**TRY IT:** Return the records from the first line through the line containing "Task: Expand the Item selection dropdown", and leave out the pictures.

**DATASET RECORDS:**
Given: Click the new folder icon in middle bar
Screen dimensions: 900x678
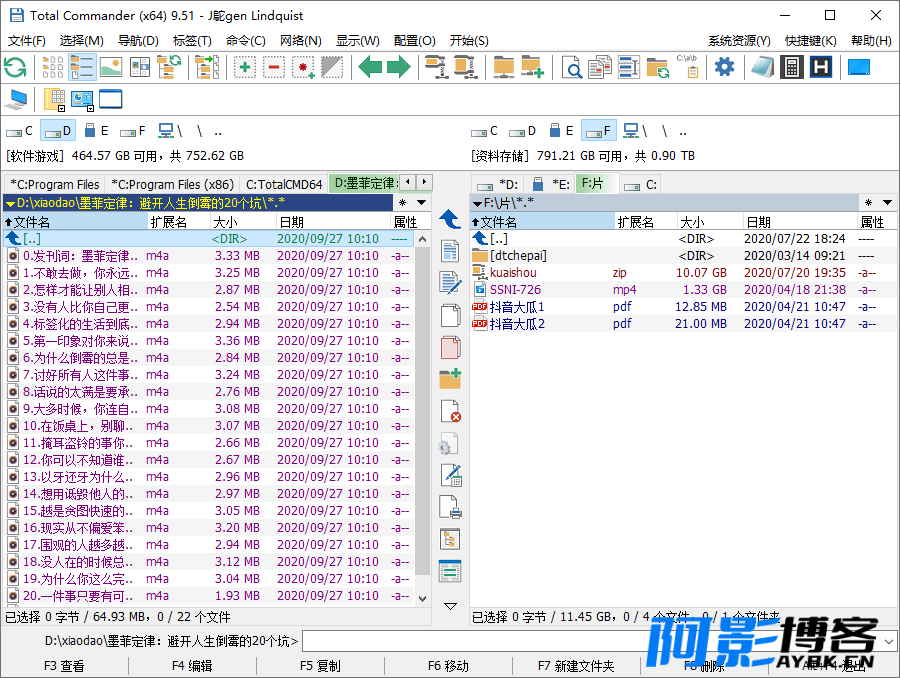Looking at the screenshot, I should click(451, 379).
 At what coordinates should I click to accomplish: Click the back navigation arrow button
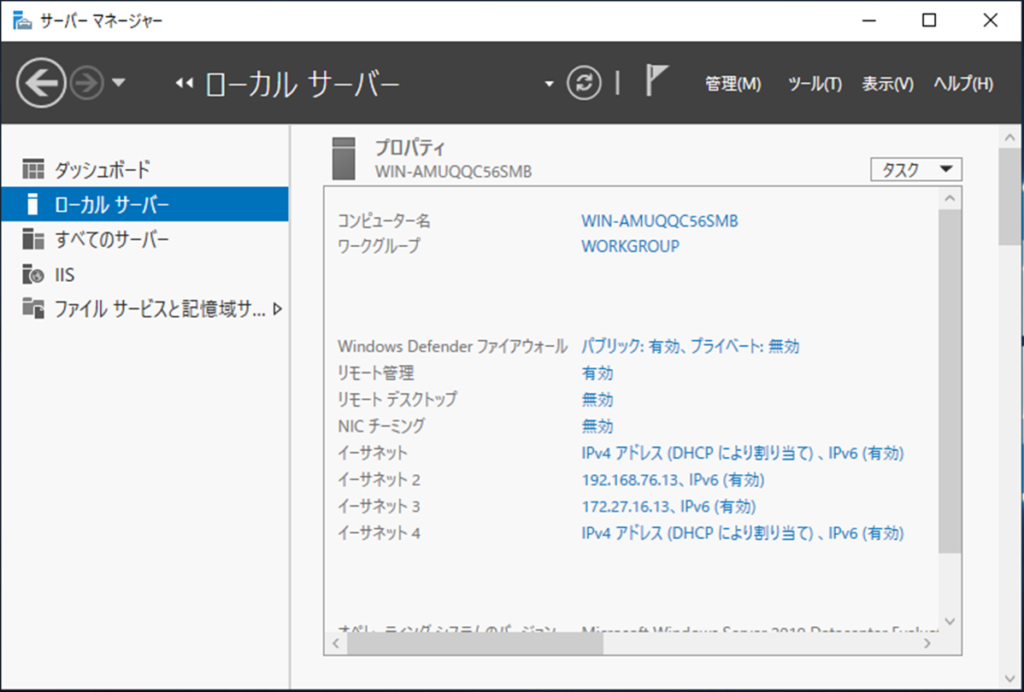[41, 83]
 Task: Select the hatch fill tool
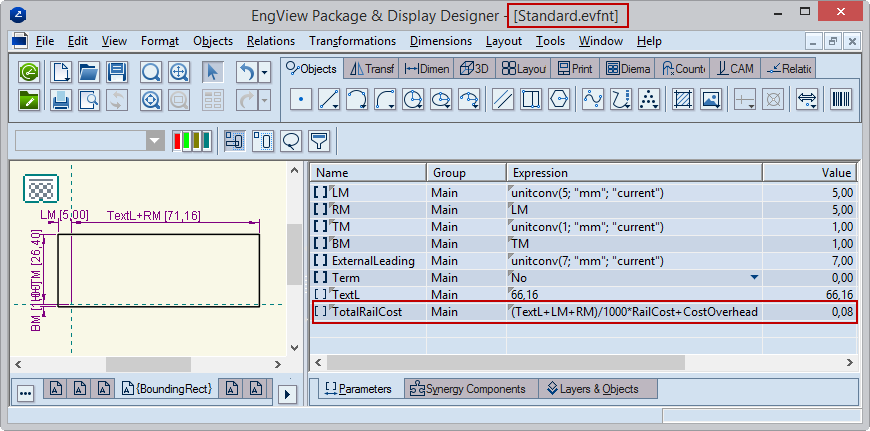[x=683, y=100]
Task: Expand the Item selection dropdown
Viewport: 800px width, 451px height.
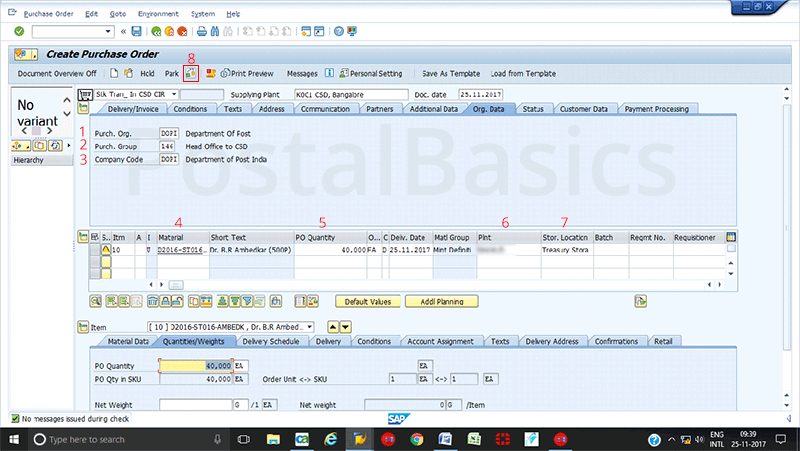Action: [x=310, y=327]
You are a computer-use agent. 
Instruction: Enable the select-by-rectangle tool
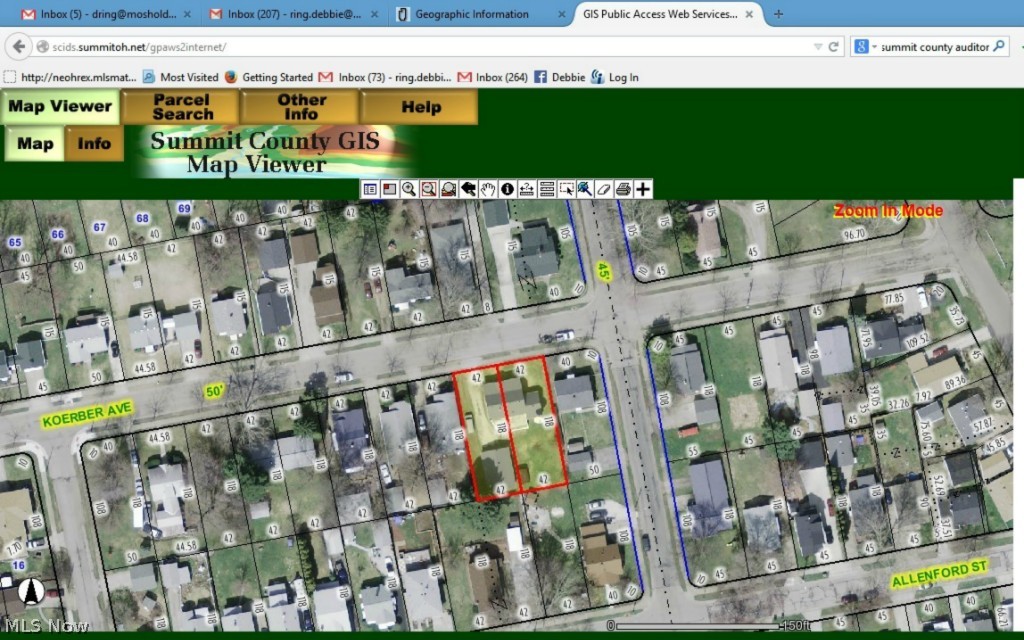566,188
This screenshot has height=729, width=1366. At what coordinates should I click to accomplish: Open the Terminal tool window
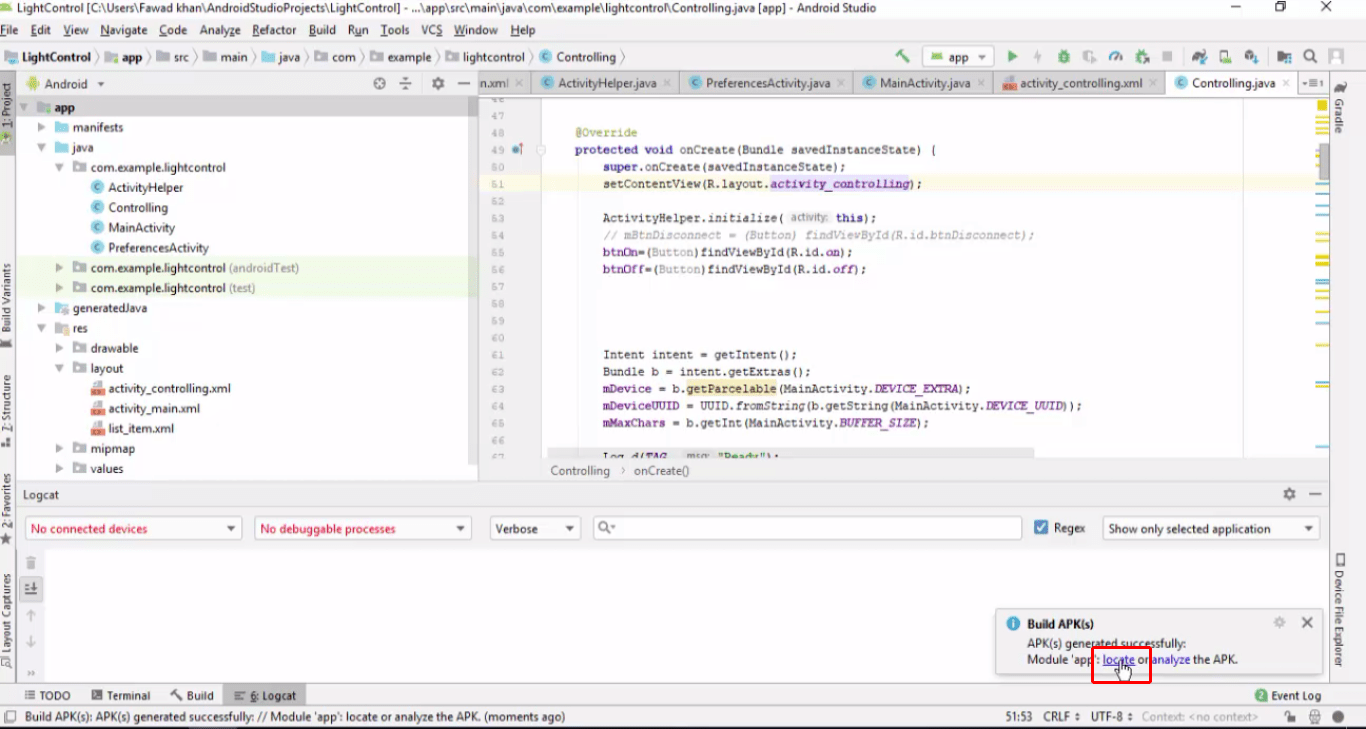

**EXERCISE RESPONSE:**
Given: Click the new folder icon in middle bar
Screen dimensions: 900x678
Looking at the screenshot, I should click(451, 379).
 At what coordinates should I click to accomplish: Click the back navigation arrow button
[41, 83]
 Task: Select the hatch fill tool
[x=683, y=100]
Task: Expand the Item selection dropdown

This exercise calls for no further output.